Stated exercise.
From the entries below, select every line that contains the word "should" and copy each of those lines in full.

Data for the task.
************

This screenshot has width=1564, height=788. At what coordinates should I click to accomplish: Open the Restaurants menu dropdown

************

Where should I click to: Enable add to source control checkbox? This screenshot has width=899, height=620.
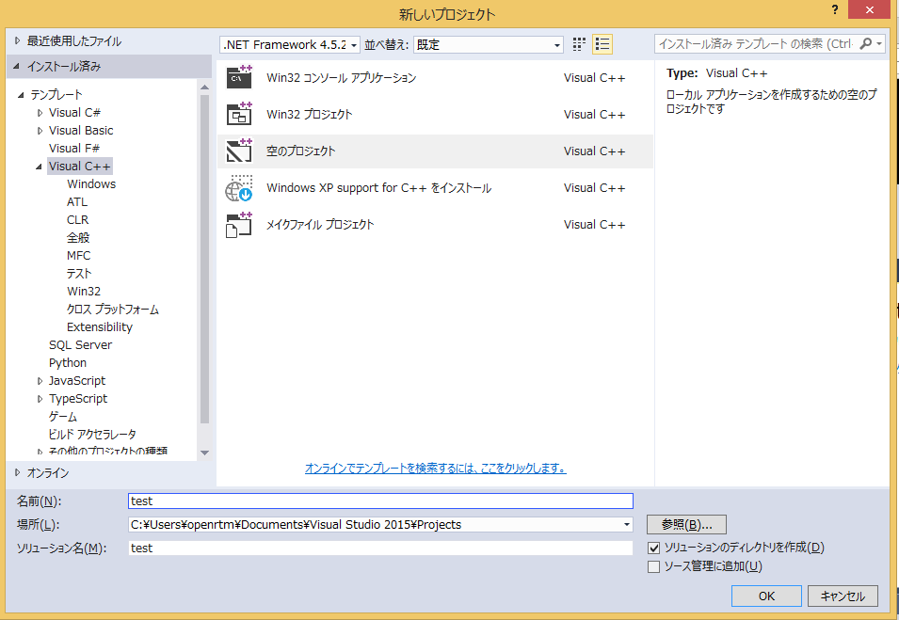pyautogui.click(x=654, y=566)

************

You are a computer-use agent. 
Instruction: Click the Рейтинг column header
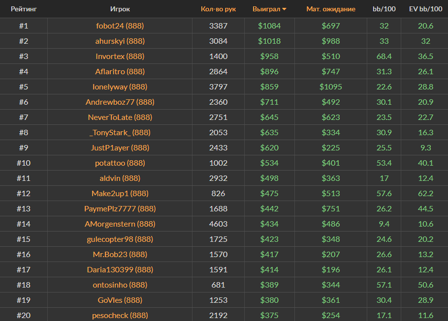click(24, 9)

************

Correct result.
This screenshot has width=1564, height=788. At what coordinates should I click to accomplish: Open the Restaurants menu dropdown
Where should I click to: Enable add to source control checkbox? This screenshot has width=899, height=620.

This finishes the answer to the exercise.